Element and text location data
((

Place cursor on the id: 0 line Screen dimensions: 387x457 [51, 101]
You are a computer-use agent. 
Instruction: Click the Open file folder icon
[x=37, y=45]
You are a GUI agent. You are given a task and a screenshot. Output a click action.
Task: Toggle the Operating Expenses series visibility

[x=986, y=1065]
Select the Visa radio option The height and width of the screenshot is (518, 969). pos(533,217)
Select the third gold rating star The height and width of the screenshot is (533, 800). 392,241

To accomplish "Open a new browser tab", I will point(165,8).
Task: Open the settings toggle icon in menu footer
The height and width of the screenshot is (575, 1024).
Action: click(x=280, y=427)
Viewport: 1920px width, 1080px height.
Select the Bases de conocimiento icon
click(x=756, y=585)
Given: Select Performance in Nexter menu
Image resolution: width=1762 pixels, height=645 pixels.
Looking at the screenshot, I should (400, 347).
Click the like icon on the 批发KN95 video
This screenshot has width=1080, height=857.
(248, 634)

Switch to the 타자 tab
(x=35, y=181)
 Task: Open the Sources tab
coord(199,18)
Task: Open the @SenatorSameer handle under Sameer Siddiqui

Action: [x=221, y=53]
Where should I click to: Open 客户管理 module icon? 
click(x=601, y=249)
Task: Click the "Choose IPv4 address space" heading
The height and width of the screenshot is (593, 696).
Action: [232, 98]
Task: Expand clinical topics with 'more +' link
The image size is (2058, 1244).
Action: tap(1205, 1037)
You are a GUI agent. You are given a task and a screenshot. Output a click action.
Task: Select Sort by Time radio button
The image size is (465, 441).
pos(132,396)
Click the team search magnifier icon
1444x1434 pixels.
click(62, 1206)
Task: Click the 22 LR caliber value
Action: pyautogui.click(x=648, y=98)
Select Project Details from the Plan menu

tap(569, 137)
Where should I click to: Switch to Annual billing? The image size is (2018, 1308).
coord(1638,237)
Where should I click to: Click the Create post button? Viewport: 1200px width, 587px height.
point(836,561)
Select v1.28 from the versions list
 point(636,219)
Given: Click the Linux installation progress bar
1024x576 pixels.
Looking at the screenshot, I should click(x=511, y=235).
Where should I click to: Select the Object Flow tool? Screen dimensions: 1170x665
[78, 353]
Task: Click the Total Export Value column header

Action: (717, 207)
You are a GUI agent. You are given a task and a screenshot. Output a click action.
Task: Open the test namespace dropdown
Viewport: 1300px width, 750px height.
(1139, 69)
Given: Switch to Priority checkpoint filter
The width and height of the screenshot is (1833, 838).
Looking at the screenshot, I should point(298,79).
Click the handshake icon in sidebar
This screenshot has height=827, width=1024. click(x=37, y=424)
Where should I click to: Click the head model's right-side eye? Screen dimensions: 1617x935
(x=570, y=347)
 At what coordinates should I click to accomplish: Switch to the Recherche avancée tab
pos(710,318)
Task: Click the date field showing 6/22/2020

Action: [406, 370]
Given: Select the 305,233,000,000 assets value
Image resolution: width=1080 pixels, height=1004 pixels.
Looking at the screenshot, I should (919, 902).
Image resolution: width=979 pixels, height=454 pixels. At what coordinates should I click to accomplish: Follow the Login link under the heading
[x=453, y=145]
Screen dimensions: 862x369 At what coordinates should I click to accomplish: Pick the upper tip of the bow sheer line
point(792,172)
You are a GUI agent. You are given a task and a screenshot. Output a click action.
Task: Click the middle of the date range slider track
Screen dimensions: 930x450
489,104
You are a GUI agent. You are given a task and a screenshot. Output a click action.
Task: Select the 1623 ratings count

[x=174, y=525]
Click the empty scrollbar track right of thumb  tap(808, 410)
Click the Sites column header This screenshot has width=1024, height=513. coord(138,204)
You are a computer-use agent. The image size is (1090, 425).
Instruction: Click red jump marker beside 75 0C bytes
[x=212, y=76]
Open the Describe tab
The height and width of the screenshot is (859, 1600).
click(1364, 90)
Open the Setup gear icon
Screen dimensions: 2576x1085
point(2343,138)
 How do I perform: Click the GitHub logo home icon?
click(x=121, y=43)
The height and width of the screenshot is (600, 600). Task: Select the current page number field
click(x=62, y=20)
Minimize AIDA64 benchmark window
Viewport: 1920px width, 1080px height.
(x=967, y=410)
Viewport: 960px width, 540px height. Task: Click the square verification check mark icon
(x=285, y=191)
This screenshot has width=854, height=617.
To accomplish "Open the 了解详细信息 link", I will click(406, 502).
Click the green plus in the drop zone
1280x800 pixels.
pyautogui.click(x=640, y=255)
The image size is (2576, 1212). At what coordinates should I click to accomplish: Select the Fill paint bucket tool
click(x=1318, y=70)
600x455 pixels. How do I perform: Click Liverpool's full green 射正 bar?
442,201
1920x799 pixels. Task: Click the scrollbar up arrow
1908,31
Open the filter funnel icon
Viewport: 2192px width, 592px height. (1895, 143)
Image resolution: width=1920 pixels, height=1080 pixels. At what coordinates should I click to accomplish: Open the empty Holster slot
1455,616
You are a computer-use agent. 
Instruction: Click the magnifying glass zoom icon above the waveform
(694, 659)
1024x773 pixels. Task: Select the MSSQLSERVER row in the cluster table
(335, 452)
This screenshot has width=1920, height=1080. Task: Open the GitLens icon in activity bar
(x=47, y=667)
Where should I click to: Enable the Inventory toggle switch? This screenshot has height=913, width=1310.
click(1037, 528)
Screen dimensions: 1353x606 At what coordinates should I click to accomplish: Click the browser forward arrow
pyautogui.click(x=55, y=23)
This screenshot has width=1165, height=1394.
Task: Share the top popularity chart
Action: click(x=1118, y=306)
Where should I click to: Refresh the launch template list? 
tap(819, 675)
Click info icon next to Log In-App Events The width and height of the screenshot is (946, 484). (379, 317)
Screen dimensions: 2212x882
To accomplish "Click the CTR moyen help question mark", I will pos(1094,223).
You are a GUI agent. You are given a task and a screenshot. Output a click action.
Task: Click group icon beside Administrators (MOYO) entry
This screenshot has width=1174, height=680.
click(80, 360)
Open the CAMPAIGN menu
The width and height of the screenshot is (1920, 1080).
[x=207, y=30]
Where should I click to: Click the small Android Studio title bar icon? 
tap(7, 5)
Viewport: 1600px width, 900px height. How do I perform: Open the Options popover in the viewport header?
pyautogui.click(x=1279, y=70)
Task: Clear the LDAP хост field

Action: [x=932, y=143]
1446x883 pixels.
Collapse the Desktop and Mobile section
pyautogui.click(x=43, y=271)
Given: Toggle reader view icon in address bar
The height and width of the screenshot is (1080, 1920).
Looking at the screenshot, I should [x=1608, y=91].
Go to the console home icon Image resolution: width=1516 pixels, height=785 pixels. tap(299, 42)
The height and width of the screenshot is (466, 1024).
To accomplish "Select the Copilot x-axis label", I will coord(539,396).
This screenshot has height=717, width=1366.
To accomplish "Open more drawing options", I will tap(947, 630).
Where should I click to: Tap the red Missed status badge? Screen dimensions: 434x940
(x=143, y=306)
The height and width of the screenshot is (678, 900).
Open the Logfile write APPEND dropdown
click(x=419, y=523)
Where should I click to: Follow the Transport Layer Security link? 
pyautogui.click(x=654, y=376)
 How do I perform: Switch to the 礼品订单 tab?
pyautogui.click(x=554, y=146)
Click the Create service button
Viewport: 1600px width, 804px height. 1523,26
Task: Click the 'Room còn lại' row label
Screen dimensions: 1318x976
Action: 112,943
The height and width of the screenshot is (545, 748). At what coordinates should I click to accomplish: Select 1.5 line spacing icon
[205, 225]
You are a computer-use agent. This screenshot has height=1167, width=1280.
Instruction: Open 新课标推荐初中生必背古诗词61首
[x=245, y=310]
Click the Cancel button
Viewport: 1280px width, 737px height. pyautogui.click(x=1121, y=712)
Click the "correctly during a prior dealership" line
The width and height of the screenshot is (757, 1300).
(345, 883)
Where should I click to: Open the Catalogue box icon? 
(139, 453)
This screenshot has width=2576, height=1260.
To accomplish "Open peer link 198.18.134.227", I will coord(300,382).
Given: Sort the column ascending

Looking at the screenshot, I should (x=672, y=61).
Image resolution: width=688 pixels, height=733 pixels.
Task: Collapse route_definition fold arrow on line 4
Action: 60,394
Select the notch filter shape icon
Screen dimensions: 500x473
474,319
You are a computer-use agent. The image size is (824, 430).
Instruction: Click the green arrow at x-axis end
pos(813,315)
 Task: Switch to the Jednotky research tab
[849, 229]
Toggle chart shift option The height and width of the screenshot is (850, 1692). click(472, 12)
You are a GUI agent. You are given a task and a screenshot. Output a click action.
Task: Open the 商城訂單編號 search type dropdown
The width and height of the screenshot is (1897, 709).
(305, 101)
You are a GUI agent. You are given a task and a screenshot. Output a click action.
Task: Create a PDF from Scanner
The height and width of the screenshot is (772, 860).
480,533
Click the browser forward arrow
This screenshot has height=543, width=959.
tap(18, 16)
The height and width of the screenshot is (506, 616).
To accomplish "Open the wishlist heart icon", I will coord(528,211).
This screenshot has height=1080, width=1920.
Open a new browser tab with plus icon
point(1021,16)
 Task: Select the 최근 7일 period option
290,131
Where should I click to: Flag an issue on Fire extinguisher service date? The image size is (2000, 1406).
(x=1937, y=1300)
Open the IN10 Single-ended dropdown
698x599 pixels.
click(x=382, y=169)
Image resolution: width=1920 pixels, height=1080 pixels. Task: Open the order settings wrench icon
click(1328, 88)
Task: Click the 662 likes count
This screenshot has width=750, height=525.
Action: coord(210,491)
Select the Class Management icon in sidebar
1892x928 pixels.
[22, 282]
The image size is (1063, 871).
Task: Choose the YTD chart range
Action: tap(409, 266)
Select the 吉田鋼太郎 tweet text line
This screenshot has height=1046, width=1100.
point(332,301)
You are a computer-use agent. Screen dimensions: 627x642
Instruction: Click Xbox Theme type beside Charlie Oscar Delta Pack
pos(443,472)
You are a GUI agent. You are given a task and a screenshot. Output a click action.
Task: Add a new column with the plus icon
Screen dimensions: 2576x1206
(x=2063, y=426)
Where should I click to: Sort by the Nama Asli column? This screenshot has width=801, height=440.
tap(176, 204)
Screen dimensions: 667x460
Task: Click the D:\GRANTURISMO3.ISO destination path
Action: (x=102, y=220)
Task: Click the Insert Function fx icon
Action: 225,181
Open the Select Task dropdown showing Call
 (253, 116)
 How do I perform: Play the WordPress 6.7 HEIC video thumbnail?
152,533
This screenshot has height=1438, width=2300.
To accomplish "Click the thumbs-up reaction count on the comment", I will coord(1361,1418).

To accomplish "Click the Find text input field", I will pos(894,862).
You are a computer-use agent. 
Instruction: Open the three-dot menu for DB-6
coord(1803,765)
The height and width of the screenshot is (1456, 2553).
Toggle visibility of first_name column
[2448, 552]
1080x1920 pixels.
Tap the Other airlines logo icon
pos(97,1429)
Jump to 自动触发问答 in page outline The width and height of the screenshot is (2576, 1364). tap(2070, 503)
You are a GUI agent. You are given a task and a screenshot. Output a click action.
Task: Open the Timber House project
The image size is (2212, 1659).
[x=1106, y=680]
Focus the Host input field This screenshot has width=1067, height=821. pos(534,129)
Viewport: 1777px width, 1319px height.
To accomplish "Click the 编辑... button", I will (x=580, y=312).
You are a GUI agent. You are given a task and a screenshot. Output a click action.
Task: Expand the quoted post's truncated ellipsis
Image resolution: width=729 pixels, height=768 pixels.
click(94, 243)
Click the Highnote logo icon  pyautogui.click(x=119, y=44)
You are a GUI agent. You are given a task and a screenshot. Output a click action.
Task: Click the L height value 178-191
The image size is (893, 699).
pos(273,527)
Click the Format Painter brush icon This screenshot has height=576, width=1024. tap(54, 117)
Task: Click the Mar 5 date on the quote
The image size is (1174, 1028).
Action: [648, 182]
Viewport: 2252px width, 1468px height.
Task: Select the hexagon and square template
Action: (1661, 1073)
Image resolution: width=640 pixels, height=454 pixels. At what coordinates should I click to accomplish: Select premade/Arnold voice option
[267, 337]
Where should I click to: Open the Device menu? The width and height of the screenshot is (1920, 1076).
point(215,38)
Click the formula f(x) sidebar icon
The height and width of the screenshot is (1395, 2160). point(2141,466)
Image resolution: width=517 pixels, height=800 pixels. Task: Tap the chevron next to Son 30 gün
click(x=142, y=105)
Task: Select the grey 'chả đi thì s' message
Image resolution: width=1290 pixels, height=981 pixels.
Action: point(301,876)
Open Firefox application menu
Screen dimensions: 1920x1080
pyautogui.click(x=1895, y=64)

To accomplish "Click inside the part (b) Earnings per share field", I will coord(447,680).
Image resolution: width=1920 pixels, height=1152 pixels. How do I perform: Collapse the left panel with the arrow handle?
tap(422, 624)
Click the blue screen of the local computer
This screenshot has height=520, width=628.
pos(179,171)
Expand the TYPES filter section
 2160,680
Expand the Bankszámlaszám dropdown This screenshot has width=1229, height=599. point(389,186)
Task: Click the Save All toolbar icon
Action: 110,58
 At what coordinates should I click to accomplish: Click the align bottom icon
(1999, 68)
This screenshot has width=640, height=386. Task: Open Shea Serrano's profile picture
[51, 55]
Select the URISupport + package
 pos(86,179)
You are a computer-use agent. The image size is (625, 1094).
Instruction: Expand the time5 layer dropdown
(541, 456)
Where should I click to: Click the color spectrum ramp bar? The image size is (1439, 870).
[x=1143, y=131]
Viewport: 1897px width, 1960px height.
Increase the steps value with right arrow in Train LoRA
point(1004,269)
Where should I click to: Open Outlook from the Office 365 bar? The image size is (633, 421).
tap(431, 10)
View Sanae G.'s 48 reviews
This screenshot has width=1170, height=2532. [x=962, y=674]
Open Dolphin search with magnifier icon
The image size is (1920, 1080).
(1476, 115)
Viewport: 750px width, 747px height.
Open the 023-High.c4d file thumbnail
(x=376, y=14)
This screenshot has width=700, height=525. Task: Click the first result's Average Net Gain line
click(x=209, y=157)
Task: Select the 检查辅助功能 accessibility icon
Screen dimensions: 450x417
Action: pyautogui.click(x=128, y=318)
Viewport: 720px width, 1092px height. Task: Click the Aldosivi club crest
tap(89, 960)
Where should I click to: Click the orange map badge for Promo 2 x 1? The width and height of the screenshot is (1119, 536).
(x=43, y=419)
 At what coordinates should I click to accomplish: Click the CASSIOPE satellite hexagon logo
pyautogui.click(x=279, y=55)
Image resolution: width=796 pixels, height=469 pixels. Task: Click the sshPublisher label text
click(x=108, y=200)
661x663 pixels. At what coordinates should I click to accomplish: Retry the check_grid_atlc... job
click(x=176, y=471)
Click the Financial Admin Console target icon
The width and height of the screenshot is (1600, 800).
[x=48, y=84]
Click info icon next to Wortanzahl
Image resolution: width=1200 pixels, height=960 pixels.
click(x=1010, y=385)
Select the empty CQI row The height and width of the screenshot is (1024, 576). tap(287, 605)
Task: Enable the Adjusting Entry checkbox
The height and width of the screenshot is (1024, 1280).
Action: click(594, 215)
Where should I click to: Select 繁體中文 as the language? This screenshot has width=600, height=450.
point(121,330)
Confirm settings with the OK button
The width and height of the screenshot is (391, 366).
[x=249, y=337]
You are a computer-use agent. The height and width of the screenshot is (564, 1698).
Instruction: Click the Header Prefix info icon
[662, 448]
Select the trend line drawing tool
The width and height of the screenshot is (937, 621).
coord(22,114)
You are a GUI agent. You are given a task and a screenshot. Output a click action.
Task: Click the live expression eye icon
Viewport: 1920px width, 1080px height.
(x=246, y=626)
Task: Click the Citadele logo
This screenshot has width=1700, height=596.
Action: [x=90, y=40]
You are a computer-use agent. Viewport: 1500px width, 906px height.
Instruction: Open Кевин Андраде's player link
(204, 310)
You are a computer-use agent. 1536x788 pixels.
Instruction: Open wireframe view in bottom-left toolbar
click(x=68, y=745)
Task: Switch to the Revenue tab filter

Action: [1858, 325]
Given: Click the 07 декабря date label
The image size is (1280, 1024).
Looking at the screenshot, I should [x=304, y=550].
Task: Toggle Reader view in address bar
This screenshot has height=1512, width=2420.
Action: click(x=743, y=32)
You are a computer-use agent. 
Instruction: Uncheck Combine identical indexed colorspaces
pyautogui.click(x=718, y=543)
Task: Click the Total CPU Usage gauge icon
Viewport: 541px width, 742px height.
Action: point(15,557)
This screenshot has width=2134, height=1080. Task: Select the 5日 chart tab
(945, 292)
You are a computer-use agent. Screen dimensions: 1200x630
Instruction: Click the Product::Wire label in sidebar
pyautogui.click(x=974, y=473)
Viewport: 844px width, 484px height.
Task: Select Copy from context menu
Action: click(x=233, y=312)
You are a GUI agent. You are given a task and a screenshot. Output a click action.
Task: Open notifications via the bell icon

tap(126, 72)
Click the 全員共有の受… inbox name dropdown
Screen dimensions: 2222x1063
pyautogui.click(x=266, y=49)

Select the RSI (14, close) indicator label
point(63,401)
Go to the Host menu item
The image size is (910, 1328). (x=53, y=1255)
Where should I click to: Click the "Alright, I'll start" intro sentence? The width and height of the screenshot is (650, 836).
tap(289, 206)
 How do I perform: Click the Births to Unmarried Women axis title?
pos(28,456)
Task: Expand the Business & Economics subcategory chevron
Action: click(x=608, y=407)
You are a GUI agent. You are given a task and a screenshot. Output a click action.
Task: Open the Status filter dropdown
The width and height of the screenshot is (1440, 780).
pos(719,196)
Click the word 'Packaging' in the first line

))

- [EXERCISE INSTRUCTIONS] Please convert the lines from the line with "The height and width of the screenshot is (545, 748)." to the line with "[x=245, y=310]" into a two-column CSV headed input and output, with one row for each input and its output. Put each value in a single quoted field, and replace any line breaks inside a value with spaces.

- [IN RESPONSE]
input,output
"The height and width of the screenshot is (545, 748). At what coordinates should I click to accomplish: Select 1.5 line spacing icon","[205, 225]"
"You are a computer-use agent. This screenshot has height=1167, width=1280. Instruction: Open 新课标推荐初中生必背古诗词61首","[x=245, y=310]"